● **WHAT IS ASKED**
Write out every line of the data below, keeping each one identical to the original.

---------- DATA EXTRACT

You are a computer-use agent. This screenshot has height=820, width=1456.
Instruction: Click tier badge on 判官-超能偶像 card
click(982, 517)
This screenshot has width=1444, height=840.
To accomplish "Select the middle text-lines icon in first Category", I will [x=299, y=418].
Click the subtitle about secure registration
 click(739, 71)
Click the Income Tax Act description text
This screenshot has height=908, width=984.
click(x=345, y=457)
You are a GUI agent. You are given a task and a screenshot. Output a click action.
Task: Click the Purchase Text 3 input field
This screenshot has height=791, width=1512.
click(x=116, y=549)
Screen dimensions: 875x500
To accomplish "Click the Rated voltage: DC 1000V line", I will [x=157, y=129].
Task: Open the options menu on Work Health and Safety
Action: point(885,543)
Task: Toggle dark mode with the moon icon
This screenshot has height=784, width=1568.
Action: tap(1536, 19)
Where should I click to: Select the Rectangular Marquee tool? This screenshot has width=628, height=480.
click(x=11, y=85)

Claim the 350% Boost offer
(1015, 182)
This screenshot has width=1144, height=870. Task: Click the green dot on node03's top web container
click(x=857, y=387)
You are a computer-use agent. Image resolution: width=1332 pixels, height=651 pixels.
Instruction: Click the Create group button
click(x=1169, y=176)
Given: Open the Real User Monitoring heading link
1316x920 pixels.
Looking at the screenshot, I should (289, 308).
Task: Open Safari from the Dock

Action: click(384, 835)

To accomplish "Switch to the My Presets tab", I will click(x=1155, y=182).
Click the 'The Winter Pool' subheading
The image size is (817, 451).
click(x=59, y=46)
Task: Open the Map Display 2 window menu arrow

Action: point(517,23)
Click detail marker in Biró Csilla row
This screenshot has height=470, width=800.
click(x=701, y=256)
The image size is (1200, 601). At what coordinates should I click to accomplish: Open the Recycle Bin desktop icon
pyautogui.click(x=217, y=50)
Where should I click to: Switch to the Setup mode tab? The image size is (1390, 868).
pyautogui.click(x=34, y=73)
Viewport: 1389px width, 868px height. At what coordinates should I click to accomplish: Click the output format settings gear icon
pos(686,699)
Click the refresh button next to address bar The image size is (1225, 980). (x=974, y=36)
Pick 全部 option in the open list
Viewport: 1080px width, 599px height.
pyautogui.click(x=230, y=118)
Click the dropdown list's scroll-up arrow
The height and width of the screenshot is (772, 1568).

--------------------

● **WRITTEN ANSWER**
You are a computer-use agent. This screenshot has height=820, width=1456.
Instruction: Click tier badge on 判官-超能偶像 card
click(982, 517)
This screenshot has width=1444, height=840.
To accomplish "Select the middle text-lines icon in first Category", I will [x=299, y=418].
Click the subtitle about secure registration
 click(739, 71)
Click the Income Tax Act description text
This screenshot has height=908, width=984.
click(x=345, y=457)
You are a GUI agent. You are given a task and a screenshot. Output a click action.
Task: Click the Purchase Text 3 input field
This screenshot has height=791, width=1512.
click(x=116, y=549)
Screen dimensions: 875x500
To accomplish "Click the Rated voltage: DC 1000V line", I will [x=157, y=129].
Task: Open the options menu on Work Health and Safety
Action: point(885,543)
Task: Toggle dark mode with the moon icon
This screenshot has height=784, width=1568.
Action: tap(1536, 19)
Where should I click to: Select the Rectangular Marquee tool? This screenshot has width=628, height=480.
click(x=11, y=85)

Claim the 350% Boost offer
(1015, 182)
This screenshot has width=1144, height=870. Task: Click the green dot on node03's top web container
click(x=857, y=387)
You are a computer-use agent. Image resolution: width=1332 pixels, height=651 pixels.
Instruction: Click the Create group button
click(x=1169, y=176)
Given: Open the Real User Monitoring heading link
1316x920 pixels.
Looking at the screenshot, I should (289, 308).
Task: Open Safari from the Dock

Action: click(384, 835)

To accomplish "Switch to the My Presets tab", I will click(x=1155, y=182).
Click the 'The Winter Pool' subheading
The image size is (817, 451).
click(x=59, y=46)
Task: Open the Map Display 2 window menu arrow

Action: point(517,23)
Click detail marker in Biró Csilla row
This screenshot has height=470, width=800.
click(x=701, y=256)
The image size is (1200, 601). At what coordinates should I click to accomplish: Open the Recycle Bin desktop icon
pyautogui.click(x=217, y=50)
Where should I click to: Switch to the Setup mode tab? The image size is (1390, 868).
pyautogui.click(x=34, y=73)
Viewport: 1389px width, 868px height. At what coordinates should I click to accomplish: Click the output format settings gear icon
pos(686,699)
Click the refresh button next to address bar The image size is (1225, 980). (x=974, y=36)
Pick 全部 option in the open list
Viewport: 1080px width, 599px height.
pyautogui.click(x=230, y=118)
Click the dropdown list's scroll-up arrow
The height and width of the screenshot is (772, 1568).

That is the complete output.